** Opening Supplied entries block **
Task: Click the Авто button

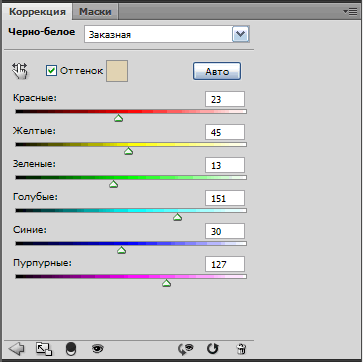Action: pyautogui.click(x=217, y=71)
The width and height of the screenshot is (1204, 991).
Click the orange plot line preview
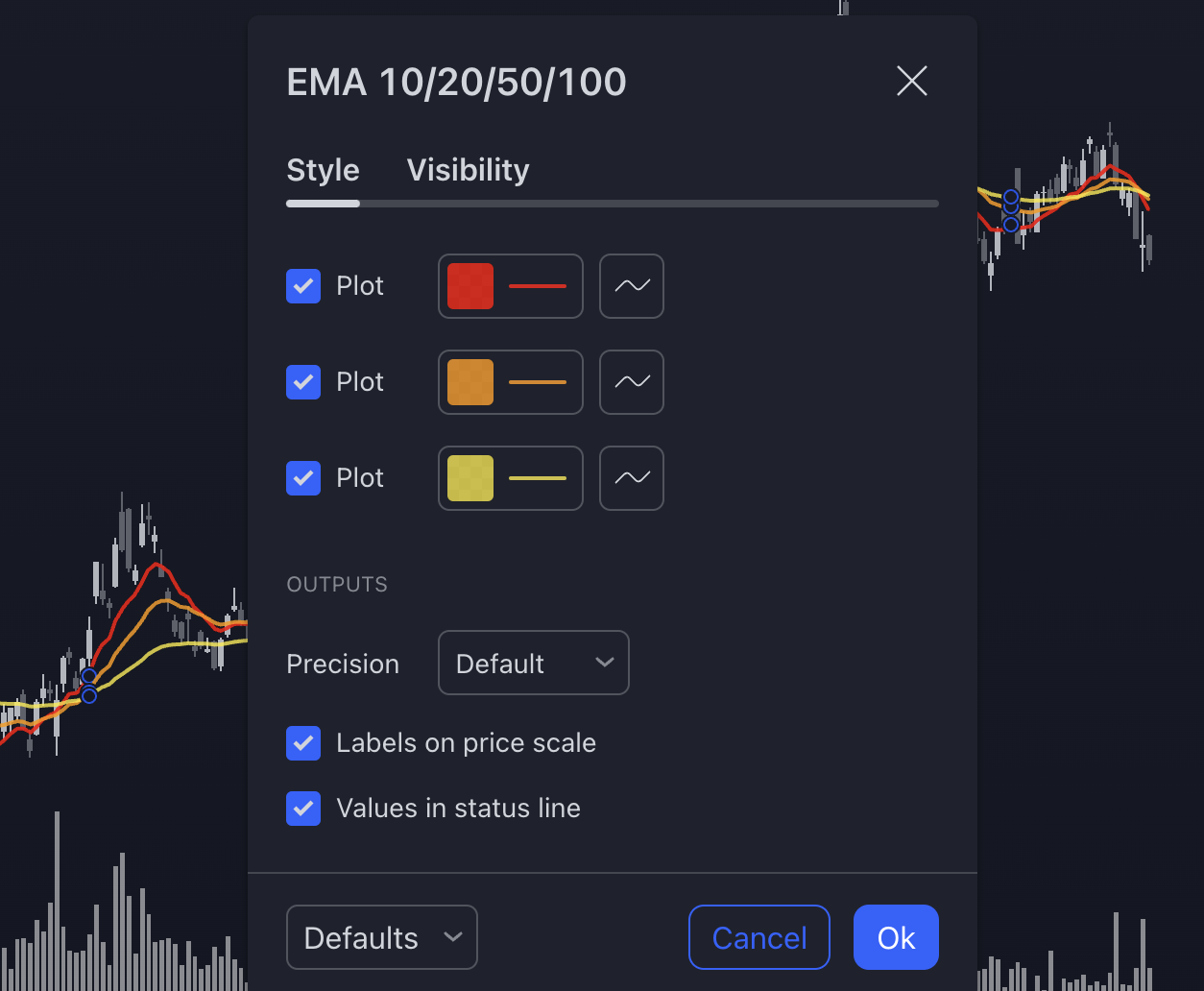[x=538, y=382]
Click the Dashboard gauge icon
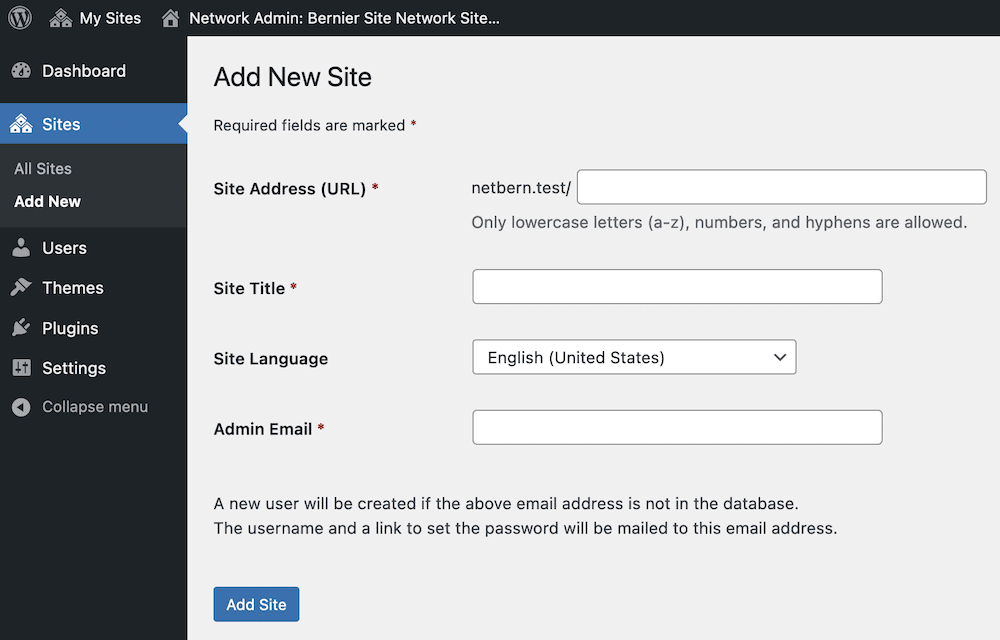 [21, 71]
** Closing Supplied entries block **
* _What you should do_: Output the entries exactly as they appear, with no pictures included.

* _Response_:
Task: Click the Авто button

Action: pyautogui.click(x=217, y=71)
The width and height of the screenshot is (1204, 991).
Click the orange plot line preview
[x=538, y=382]
Click the Dashboard gauge icon
 [21, 71]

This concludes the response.